■ Task
Start at the top line and retype the data exactly through to the end.

■ Exercise input
BEGIN

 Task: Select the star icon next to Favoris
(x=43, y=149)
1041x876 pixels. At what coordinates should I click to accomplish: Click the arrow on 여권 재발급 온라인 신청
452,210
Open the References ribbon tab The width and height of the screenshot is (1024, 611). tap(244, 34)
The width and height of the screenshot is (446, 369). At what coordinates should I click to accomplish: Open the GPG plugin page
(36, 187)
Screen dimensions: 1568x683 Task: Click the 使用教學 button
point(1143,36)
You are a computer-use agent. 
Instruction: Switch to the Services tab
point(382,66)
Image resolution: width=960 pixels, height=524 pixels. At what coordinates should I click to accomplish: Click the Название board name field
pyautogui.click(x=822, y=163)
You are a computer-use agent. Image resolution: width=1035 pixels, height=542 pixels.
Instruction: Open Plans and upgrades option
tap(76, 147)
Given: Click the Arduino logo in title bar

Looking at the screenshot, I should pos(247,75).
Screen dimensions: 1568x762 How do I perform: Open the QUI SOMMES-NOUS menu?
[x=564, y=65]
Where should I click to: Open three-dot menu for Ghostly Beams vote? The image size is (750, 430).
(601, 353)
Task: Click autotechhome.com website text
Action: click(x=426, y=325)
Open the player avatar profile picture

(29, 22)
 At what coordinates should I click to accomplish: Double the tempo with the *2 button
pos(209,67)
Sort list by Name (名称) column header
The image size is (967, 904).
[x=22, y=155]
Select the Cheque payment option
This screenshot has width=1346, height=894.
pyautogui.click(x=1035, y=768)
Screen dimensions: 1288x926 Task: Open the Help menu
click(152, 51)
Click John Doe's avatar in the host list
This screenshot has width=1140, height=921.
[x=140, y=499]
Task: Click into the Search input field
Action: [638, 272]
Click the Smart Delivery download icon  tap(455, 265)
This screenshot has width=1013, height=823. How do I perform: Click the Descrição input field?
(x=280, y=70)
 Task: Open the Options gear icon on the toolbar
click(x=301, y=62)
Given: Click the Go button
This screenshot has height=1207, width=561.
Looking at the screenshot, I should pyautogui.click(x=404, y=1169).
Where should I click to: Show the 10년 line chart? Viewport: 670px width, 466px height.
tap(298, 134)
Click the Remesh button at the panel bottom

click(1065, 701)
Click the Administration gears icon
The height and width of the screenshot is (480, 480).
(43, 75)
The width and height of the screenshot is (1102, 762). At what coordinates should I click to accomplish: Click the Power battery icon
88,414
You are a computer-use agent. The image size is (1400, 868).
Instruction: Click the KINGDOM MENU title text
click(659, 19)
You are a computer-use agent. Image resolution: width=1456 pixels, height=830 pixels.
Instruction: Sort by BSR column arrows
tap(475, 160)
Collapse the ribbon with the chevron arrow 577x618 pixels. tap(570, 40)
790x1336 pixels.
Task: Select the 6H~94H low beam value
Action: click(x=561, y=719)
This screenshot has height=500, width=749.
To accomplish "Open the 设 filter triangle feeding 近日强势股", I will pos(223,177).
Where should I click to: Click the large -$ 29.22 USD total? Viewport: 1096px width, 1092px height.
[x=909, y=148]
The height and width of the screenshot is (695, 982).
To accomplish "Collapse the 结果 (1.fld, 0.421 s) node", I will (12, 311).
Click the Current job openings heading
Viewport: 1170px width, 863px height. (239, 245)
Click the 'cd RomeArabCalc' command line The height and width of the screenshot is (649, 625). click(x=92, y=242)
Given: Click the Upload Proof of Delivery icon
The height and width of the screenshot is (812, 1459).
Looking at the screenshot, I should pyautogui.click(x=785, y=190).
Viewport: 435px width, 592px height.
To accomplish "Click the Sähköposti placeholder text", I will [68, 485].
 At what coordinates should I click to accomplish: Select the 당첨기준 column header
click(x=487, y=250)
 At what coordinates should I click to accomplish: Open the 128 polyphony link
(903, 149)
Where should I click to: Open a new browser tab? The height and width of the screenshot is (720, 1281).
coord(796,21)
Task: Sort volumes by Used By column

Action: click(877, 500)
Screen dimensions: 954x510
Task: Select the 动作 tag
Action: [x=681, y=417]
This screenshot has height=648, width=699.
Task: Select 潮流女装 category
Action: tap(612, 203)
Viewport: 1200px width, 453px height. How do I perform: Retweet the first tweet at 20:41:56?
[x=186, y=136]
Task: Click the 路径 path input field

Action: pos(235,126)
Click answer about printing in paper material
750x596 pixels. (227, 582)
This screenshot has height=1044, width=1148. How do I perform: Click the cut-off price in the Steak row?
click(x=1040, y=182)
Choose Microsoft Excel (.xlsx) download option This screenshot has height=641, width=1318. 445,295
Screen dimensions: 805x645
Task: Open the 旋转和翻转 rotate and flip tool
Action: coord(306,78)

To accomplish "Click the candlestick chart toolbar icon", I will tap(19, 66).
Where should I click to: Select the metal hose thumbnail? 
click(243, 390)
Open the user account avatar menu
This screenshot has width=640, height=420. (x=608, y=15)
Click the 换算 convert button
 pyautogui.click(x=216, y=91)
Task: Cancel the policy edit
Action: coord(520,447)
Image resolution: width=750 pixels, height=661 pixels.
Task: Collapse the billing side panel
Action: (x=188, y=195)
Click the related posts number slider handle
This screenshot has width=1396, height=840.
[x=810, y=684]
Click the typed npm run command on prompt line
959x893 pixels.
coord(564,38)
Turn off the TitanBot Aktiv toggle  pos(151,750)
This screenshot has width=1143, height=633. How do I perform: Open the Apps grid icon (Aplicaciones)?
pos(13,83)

END

■ Response area
 Task: Select the star icon next to Favoris
(x=43, y=149)
1041x876 pixels. At what coordinates should I click to accomplish: Click the arrow on 여권 재발급 온라인 신청
452,210
Open the References ribbon tab The width and height of the screenshot is (1024, 611). tap(244, 34)
The width and height of the screenshot is (446, 369). At what coordinates should I click to accomplish: Open the GPG plugin page
(36, 187)
Screen dimensions: 1568x683 Task: Click the 使用教學 button
point(1143,36)
You are a computer-use agent. 
Instruction: Switch to the Services tab
point(382,66)
Image resolution: width=960 pixels, height=524 pixels. At what coordinates should I click to accomplish: Click the Название board name field
pyautogui.click(x=822, y=163)
You are a computer-use agent. Image resolution: width=1035 pixels, height=542 pixels.
Instruction: Open Plans and upgrades option
tap(76, 147)
Given: Click the Arduino logo in title bar

Looking at the screenshot, I should pos(247,75).
Screen dimensions: 1568x762 How do I perform: Open the QUI SOMMES-NOUS menu?
[x=564, y=65]
Where should I click to: Open three-dot menu for Ghostly Beams vote? The image size is (750, 430).
(601, 353)
Task: Click autotechhome.com website text
Action: click(x=426, y=325)
Open the player avatar profile picture

(29, 22)
 At what coordinates should I click to accomplish: Double the tempo with the *2 button
pos(209,67)
Sort list by Name (名称) column header
The image size is (967, 904).
[x=22, y=155]
Select the Cheque payment option
This screenshot has width=1346, height=894.
pyautogui.click(x=1035, y=768)
Screen dimensions: 1288x926 Task: Open the Help menu
click(152, 51)
Click John Doe's avatar in the host list
This screenshot has width=1140, height=921.
[x=140, y=499]
Task: Click into the Search input field
Action: [638, 272]
Click the Smart Delivery download icon  tap(455, 265)
This screenshot has width=1013, height=823. How do I perform: Click the Descrição input field?
(x=280, y=70)
 Task: Open the Options gear icon on the toolbar
click(x=301, y=62)
Given: Click the Go button
This screenshot has height=1207, width=561.
Looking at the screenshot, I should pyautogui.click(x=404, y=1169).
Where should I click to: Show the 10년 line chart? Viewport: 670px width, 466px height.
tap(298, 134)
Click the Remesh button at the panel bottom

click(1065, 701)
Click the Administration gears icon
The height and width of the screenshot is (480, 480).
(43, 75)
The width and height of the screenshot is (1102, 762). At what coordinates should I click to accomplish: Click the Power battery icon
88,414
You are a computer-use agent. The image size is (1400, 868).
Instruction: Click the KINGDOM MENU title text
click(659, 19)
You are a computer-use agent. Image resolution: width=1456 pixels, height=830 pixels.
Instruction: Sort by BSR column arrows
tap(475, 160)
Collapse the ribbon with the chevron arrow 577x618 pixels. tap(570, 40)
790x1336 pixels.
Task: Select the 6H~94H low beam value
Action: click(x=561, y=719)
This screenshot has height=500, width=749.
To accomplish "Open the 设 filter triangle feeding 近日强势股", I will pos(223,177).
Where should I click to: Click the large -$ 29.22 USD total? Viewport: 1096px width, 1092px height.
[x=909, y=148]
The height and width of the screenshot is (695, 982).
To accomplish "Collapse the 结果 (1.fld, 0.421 s) node", I will (12, 311).
Click the Current job openings heading
Viewport: 1170px width, 863px height. (239, 245)
Click the 'cd RomeArabCalc' command line The height and width of the screenshot is (649, 625). click(x=92, y=242)
Given: Click the Upload Proof of Delivery icon
The height and width of the screenshot is (812, 1459).
Looking at the screenshot, I should pyautogui.click(x=785, y=190).
Viewport: 435px width, 592px height.
To accomplish "Click the Sähköposti placeholder text", I will [68, 485].
 At what coordinates should I click to accomplish: Select the 당첨기준 column header
click(x=487, y=250)
 At what coordinates should I click to accomplish: Open the 128 polyphony link
(903, 149)
Where should I click to: Open a new browser tab? The height and width of the screenshot is (720, 1281).
coord(796,21)
Task: Sort volumes by Used By column

Action: click(877, 500)
Screen dimensions: 954x510
Task: Select the 动作 tag
Action: [x=681, y=417]
This screenshot has height=648, width=699.
Task: Select 潮流女装 category
Action: tap(612, 203)
Viewport: 1200px width, 453px height. How do I perform: Retweet the first tweet at 20:41:56?
[x=186, y=136]
Task: Click the 路径 path input field

Action: pos(235,126)
Click answer about printing in paper material
750x596 pixels. (227, 582)
This screenshot has height=1044, width=1148. How do I perform: Click the cut-off price in the Steak row?
click(x=1040, y=182)
Choose Microsoft Excel (.xlsx) download option This screenshot has height=641, width=1318. 445,295
Screen dimensions: 805x645
Task: Open the 旋转和翻转 rotate and flip tool
Action: coord(306,78)

To accomplish "Click the candlestick chart toolbar icon", I will tap(19, 66).
Where should I click to: Select the metal hose thumbnail? 
click(243, 390)
Open the user account avatar menu
This screenshot has width=640, height=420. (x=608, y=15)
Click the 换算 convert button
 pyautogui.click(x=216, y=91)
Task: Cancel the policy edit
Action: coord(520,447)
Image resolution: width=750 pixels, height=661 pixels.
Task: Collapse the billing side panel
Action: (x=188, y=195)
Click the related posts number slider handle
This screenshot has width=1396, height=840.
[x=810, y=684]
Click the typed npm run command on prompt line
959x893 pixels.
coord(564,38)
Turn off the TitanBot Aktiv toggle  pos(151,750)
This screenshot has width=1143, height=633. How do I perform: Open the Apps grid icon (Aplicaciones)?
pos(13,83)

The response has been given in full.